— begin —

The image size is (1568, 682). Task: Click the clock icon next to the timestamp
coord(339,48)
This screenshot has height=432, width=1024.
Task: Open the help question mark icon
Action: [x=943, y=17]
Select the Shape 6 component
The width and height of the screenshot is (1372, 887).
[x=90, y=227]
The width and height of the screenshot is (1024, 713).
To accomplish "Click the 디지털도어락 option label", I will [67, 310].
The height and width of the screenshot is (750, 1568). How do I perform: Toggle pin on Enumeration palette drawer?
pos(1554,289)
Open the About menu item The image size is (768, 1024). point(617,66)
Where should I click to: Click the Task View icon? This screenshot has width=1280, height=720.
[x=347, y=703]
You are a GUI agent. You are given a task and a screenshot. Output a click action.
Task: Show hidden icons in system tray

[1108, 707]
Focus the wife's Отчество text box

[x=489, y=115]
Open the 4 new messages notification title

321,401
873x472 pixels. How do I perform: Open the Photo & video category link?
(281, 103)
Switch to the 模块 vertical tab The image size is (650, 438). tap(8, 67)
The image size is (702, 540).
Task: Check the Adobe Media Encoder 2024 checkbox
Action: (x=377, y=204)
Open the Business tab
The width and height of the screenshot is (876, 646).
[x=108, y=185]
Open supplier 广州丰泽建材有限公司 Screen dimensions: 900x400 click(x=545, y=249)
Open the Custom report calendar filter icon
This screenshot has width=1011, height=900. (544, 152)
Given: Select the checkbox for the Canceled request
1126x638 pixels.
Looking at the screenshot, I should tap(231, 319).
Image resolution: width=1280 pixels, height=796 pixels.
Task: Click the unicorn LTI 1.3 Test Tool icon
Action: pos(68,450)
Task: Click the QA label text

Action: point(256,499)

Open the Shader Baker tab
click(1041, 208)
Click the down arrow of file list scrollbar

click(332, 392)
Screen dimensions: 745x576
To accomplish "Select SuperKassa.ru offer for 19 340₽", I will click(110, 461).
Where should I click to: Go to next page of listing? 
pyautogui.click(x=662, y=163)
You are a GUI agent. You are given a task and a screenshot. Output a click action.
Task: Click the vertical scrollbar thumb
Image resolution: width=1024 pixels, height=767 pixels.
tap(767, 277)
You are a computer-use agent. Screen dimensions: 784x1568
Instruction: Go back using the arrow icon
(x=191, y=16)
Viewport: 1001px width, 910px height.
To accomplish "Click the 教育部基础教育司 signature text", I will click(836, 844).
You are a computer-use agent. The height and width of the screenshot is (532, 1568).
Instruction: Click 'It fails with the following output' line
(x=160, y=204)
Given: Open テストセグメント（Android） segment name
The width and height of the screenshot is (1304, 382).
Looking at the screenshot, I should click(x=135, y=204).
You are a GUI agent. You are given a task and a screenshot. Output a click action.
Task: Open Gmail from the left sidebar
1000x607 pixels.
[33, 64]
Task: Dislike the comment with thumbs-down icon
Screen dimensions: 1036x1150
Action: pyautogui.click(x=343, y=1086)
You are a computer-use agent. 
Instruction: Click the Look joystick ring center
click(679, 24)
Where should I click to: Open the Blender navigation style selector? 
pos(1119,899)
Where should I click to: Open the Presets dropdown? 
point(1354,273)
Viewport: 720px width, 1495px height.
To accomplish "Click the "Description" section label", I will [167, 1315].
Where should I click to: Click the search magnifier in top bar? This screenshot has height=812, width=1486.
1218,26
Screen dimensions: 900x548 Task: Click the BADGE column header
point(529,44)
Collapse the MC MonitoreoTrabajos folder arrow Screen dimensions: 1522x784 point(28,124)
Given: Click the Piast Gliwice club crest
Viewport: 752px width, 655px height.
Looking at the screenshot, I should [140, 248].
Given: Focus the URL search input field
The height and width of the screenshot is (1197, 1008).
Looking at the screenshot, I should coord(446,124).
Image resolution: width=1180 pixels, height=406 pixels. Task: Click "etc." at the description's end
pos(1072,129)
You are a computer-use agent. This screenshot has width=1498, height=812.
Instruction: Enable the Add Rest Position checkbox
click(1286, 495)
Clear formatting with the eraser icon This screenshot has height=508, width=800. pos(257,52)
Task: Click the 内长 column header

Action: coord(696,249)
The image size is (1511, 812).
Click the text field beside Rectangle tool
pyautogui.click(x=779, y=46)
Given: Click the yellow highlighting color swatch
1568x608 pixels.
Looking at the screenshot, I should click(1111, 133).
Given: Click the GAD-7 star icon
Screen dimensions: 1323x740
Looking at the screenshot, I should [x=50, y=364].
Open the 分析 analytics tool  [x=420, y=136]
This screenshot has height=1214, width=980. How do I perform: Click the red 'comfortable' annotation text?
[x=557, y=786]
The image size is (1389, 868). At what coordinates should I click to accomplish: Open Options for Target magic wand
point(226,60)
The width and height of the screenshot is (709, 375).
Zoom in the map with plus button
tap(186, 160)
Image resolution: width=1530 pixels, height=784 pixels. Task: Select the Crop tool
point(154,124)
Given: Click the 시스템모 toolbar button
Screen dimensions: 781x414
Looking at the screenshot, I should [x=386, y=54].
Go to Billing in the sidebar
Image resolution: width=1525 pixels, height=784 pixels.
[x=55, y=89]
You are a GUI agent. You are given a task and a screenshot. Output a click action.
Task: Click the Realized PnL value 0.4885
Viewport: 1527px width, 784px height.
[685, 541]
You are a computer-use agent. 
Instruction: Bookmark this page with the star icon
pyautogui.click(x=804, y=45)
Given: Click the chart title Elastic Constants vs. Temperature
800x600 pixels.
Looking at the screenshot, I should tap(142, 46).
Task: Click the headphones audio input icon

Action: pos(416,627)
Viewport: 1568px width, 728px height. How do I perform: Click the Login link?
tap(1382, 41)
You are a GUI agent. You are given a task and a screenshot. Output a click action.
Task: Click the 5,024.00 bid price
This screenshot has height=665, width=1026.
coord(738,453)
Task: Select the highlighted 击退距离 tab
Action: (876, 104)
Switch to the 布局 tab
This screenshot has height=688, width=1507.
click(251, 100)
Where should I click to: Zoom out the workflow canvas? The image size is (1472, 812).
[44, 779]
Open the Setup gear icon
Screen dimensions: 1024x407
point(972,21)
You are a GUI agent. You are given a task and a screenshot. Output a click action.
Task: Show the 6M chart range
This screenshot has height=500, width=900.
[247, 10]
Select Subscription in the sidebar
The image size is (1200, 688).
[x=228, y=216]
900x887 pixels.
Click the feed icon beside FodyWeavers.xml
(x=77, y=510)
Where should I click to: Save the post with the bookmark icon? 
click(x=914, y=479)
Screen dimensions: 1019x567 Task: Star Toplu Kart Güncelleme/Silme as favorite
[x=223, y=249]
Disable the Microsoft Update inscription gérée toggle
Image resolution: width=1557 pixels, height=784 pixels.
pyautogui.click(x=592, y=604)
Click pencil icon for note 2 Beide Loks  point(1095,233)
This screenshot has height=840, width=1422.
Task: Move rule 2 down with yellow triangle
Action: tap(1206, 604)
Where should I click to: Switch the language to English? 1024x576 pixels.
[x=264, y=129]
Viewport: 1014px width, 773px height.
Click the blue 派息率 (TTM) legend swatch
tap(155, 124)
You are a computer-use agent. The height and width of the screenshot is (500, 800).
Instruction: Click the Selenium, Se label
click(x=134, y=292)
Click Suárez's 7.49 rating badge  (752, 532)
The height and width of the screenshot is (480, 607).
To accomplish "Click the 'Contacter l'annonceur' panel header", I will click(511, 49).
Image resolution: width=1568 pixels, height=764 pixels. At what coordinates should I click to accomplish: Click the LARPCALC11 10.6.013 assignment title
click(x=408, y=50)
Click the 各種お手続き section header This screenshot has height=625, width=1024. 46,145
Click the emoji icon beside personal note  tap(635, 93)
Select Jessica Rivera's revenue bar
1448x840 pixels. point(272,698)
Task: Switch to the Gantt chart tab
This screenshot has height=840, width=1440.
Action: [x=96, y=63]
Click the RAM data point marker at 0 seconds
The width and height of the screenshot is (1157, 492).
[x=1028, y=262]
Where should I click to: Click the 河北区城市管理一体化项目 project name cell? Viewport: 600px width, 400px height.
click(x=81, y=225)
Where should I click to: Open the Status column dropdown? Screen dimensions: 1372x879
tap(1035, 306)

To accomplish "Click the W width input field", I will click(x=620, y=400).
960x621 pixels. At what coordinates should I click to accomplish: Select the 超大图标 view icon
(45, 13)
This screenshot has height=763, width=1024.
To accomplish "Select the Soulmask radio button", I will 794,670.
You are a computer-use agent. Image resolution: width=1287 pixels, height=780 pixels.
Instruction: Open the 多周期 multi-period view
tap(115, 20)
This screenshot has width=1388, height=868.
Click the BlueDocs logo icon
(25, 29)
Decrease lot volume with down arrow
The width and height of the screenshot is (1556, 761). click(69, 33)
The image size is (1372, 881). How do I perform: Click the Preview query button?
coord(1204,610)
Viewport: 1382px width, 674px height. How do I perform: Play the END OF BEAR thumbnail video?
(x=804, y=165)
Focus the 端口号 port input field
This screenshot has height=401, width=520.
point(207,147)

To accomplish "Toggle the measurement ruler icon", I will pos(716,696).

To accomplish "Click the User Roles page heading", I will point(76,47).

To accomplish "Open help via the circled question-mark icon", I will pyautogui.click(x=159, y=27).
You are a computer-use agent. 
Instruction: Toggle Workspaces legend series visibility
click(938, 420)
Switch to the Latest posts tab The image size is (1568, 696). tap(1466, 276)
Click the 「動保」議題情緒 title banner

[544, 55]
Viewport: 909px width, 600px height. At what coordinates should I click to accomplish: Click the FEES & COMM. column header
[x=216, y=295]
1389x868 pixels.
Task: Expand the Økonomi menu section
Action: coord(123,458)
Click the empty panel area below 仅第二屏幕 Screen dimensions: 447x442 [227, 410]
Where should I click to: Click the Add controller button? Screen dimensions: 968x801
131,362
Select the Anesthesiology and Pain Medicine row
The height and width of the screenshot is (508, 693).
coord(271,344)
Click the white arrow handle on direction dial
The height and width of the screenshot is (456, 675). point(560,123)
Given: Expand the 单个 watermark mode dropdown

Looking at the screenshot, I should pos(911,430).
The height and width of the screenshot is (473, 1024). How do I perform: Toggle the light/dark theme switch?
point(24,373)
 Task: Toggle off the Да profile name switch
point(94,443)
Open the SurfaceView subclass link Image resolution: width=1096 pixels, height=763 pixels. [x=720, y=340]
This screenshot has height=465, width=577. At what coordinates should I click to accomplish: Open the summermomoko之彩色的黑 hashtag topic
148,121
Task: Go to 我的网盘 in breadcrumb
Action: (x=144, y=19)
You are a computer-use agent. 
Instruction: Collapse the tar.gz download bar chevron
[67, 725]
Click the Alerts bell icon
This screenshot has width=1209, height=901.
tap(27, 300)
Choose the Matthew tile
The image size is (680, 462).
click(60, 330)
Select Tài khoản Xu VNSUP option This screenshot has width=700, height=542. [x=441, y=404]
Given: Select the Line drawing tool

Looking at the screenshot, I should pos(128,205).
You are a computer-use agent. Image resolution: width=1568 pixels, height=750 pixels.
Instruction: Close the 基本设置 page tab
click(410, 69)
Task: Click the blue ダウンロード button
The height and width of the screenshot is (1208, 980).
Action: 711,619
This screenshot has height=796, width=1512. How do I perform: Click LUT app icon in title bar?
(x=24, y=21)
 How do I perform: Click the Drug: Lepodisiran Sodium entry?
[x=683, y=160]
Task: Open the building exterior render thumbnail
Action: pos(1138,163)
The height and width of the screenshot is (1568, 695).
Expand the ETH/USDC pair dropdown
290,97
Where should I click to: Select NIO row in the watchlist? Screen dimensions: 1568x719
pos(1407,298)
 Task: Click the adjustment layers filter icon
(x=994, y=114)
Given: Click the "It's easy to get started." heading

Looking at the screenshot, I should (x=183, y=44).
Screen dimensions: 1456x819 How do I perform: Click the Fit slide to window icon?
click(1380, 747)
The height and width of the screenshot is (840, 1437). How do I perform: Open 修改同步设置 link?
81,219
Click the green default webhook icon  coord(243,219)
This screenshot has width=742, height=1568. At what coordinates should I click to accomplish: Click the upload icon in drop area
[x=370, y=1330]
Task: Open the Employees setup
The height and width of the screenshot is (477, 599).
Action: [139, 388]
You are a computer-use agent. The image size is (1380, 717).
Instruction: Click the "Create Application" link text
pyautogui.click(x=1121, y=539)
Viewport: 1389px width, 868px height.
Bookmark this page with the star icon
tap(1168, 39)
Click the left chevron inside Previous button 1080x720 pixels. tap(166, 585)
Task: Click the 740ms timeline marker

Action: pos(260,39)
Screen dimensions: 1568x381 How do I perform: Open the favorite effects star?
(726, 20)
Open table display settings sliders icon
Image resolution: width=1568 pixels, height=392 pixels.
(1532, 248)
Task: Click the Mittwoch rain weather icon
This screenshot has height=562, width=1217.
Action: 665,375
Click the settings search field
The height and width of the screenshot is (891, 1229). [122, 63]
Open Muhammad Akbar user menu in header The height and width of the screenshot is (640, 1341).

— end —

● Work required
Turn the lines from the one containing "Viewport: 1382px width, 674px" through the one containing "point(207,147)", inclusive, into a numbered list, leaving out any blank lines.

● Solution
1. Viewport: 1382px width, 674px height. How do I perform: Play the END OF BEAR thumbnail video?
2. (x=804, y=165)
3. Focus the 端口号 port input field
4. This screenshot has height=401, width=520.
5. point(207,147)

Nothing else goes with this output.